There is a need for short-term training programs, credentials, certificates, and certifications that are often stackable to designate increasing levels of skill, but which do not need a degree, enabling employees to transition from one field of work to another. While many for-profit entities offer a range of reskilling courses, there are huge differences in quality and applicability to better employment. Community colleges have been extremely effective in offering courses towards reskilling, often in conjunction with professional organizations and certifying authorities. The same courses discussed earlier as part of “coskilling” have relevance here. Far more needs to be done to ensure that those taking the time and putting in the effort are assured of well-defined and employer/profession-recognized pathways and credentials.
The goal, as with upskilling, is not one of academic discovery but rather of gaining the precise knowledge and skills needed by a sector of the workforce with openings for employment. Institutions of higher education have a responsibility to do this, setting aside qualms of engaging in non-degree offerings and re-envisioning their compact with the communities they serve enabling reskilling as part of the continuum of life-long learning.
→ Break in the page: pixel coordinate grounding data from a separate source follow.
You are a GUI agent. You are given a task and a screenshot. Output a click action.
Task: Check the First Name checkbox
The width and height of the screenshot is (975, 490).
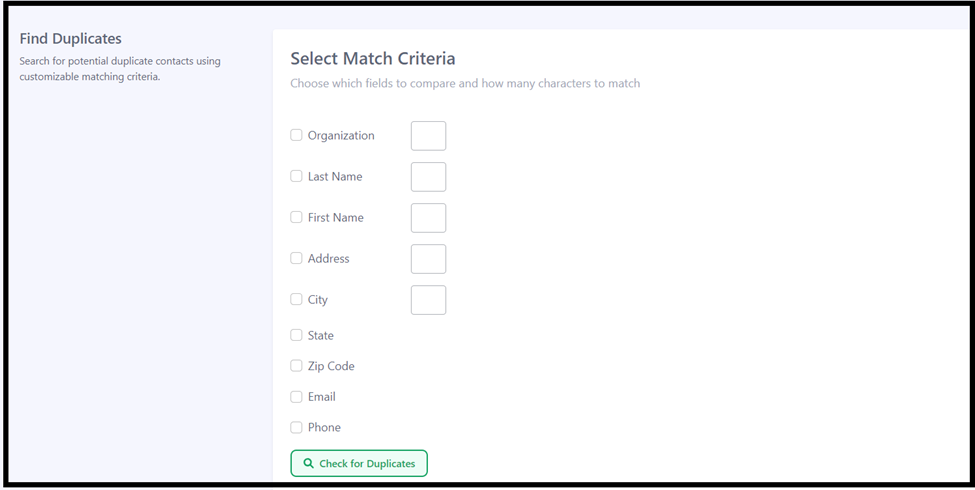coord(296,217)
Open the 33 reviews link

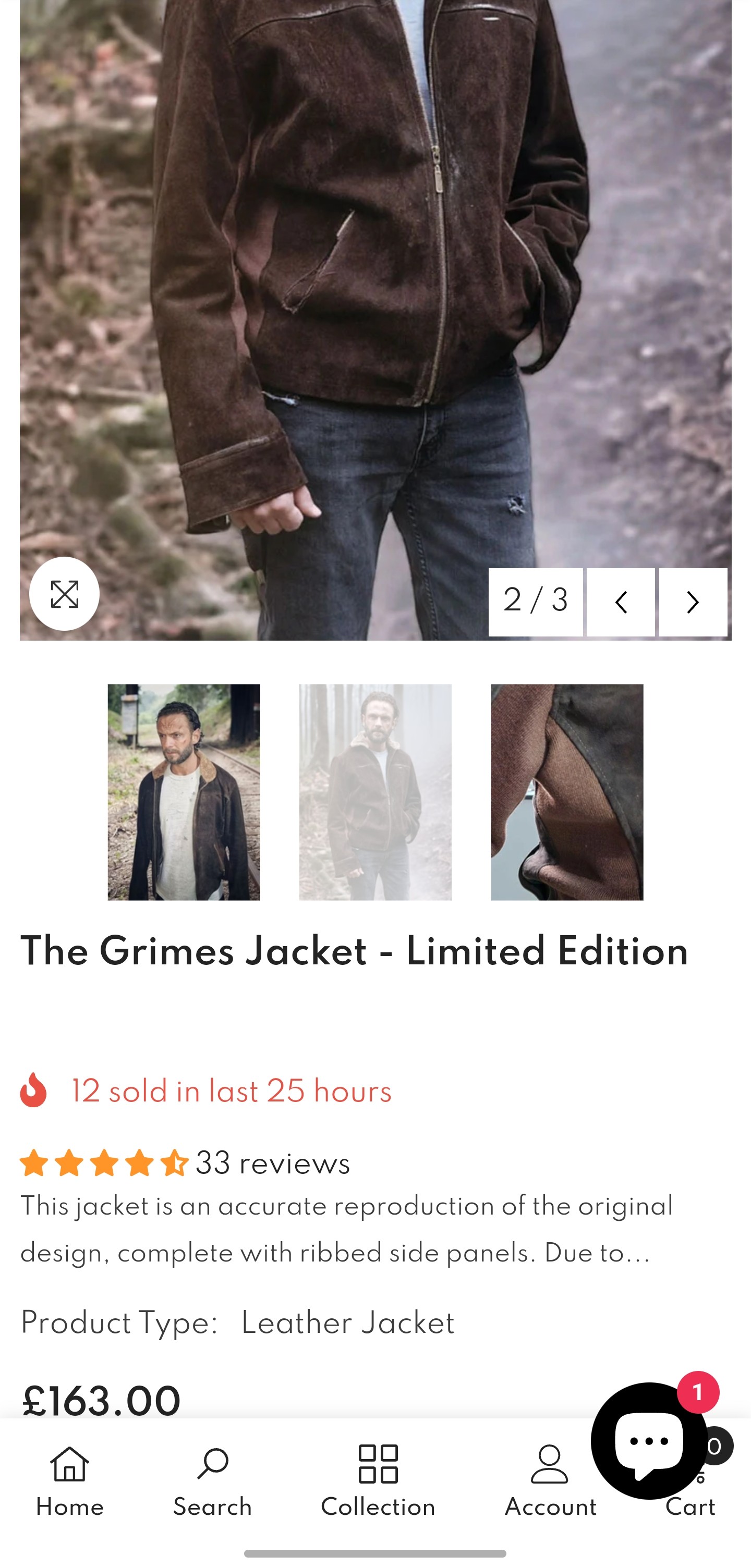pyautogui.click(x=272, y=1163)
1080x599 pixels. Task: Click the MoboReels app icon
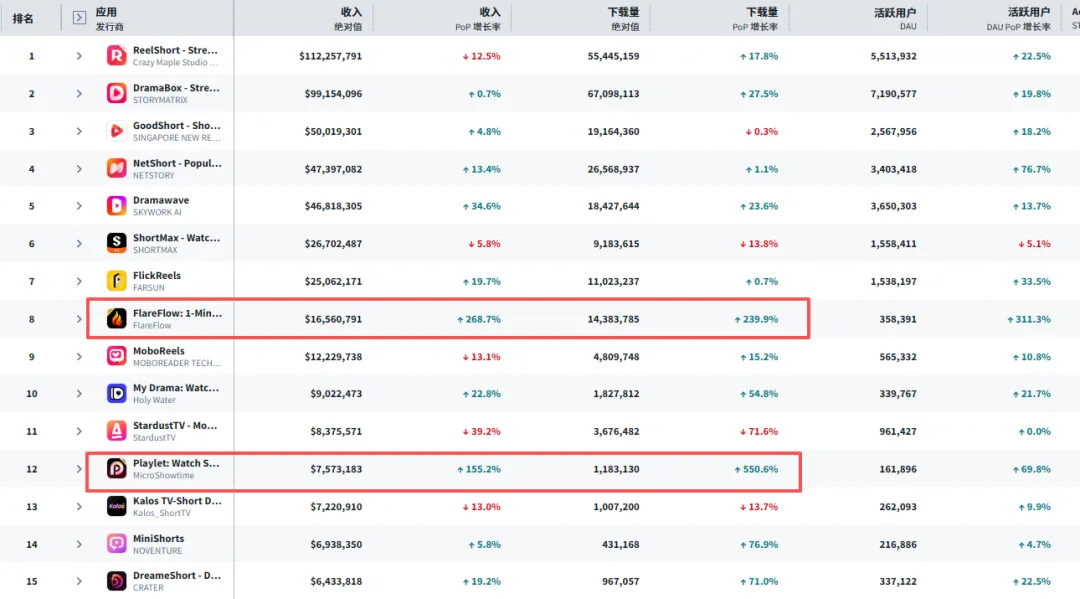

Higher ed has to date largely framed the discussion around academic preparation in college and career skills for the workforce as a binary choice, even while extolling the value of life-long learning. Today’s rapidly changing environment, however, demands that we effectively merge the two, redefining a student as anyone who has need of knowledge and skills at any point of their life, with higher ed, in collaboration with government agencies and the corporate world, providing a range of offerings from courses, certificates, and certifications, to degrees, in modalities and formats that best meet the needs of the student. Surely that is the mission of public institutions of higher education.